804609 commented 6 years ago

@lishen , I can run parallel on 8-GPUs platform now. Please see the code I modified. You said it’s somewhat unstable, can you explain more details? How many times do you get on 8-GPUs compared to 1-GPU?

# ================= Model creation ============== #
if gpu_count > 1:
    with tf.device('/cpu:0'):
        model, preprocess_input, top_layer_nb = get_dl_model(
            net, nb_class=len(class_list), use_pretrained=use_pretrained,
            resume_from=resume_from, img_size=img_size, top_layer_nb=top_layer_nb,
            weight_decay=weight_decay, hidden_dropout=hidden_dropout,
            nb_init_filter=nb_init_filter, init_filter_size=init_filter_size,
            init_conv_stride=init_conv_stride, pool_size=pool_size,
            pool_stride=pool_stride, alpha=alpha, l1_ratio=l1_ratio,
            inp_dropout=inp_dropout)
    model, org_model = make_parallel(model, gpu_count)
else:
    model, preprocess_input, top_layer_nb = get_dl_model(
        net, nb_class=len(class_list), use_pretrained=use_pretrained,
        resume_from=resume_from, img_size=img_size, top_layer_nb=top_layer_nb,
        weight_decay=weight_decay, hidden_dropout=hidden_dropout,
        nb_init_filter=nb_init_filter, init_filter_size=init_filter_size,
        init_conv_stride=init_conv_stride, pool_size=pool_size,
        pool_stride=pool_stride, alpha=alpha, l1_ratio=l1_ratio,
        inp_dropout=inp_dropout)
    org_model = model
if featurewise_center:
    preprocess_input = None
lishen commented 6 years ago

@804609 ,

Your code doesn't make use of the new multi_gpu_model API. It uses the make_parallel function which is a "monkey patch" for multi-GPU support. You shall change it to the new function.

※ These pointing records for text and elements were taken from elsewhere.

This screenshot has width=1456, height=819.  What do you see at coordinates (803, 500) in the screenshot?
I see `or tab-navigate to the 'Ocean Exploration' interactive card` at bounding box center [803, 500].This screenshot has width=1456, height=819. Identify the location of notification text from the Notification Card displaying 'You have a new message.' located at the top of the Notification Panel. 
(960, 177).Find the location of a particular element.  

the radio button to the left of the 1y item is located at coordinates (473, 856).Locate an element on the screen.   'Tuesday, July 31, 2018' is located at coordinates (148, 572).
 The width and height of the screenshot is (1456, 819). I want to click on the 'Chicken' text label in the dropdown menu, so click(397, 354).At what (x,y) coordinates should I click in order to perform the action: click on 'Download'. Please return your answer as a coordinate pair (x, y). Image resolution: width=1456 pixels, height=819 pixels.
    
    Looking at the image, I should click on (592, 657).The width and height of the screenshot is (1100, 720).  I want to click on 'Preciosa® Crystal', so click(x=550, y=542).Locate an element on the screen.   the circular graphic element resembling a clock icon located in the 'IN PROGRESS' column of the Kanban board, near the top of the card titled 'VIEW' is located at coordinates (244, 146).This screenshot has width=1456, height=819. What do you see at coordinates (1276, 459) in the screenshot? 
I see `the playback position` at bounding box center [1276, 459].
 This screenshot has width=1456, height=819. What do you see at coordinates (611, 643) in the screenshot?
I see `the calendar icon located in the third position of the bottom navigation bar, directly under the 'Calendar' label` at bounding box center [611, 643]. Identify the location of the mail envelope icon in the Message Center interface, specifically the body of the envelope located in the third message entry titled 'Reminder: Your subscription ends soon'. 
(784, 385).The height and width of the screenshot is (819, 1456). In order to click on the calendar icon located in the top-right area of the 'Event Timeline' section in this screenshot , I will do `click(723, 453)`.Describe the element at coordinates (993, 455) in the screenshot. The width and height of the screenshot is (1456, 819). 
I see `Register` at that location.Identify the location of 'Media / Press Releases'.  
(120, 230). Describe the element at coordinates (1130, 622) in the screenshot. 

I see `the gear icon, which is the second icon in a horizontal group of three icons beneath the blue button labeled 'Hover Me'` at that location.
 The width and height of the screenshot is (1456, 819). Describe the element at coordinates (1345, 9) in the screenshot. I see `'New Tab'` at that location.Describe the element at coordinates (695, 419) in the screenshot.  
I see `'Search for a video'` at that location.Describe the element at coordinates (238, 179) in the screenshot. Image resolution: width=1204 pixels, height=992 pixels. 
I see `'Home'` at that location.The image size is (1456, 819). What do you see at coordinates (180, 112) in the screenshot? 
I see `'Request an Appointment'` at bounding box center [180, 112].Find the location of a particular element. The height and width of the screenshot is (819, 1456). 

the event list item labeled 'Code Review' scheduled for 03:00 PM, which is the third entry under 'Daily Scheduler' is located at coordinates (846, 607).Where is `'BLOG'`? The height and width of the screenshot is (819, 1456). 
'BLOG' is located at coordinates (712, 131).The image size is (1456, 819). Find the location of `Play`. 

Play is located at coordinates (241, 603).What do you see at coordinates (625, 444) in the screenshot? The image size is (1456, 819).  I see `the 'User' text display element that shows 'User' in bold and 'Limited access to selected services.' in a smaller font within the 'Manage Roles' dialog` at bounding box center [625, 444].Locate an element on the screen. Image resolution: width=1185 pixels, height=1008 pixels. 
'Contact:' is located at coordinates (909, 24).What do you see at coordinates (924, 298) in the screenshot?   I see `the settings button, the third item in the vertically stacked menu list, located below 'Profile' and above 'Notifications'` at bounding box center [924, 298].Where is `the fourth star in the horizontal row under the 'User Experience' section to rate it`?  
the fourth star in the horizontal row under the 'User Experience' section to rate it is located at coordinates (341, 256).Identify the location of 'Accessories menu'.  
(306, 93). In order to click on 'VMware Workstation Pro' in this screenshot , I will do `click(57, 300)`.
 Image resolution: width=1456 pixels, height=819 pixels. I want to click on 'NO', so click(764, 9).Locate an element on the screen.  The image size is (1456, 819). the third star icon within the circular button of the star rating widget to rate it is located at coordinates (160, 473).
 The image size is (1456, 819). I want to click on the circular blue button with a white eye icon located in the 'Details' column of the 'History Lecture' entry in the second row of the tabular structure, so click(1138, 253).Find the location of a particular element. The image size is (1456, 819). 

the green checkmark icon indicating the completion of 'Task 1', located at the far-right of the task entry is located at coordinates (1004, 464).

I found the Keras' new function work but sometimes it blows up GPU with an "resource exhausted" error even though the same code ran successfully before. I'm not sure what was the reason.

804609 commented 6 years ago

@lishen , I can't run the code to the new version or new function. I got the error "StopIteration: can't pickle generator objects" when I upgraded to 2.0.9 through the same code, but it works fine to the 2.0.8. I found some messages from fchollet/keras/issues/8368. It said an additional update on the fit_generator() leads to the use of OrderedEnqueuer instead of the GeneratorEnqueuer if the underlying generator is a sequence which can break your code.

Your code seems passing wrong class or generator to the fit_generator()? How do you patch your code?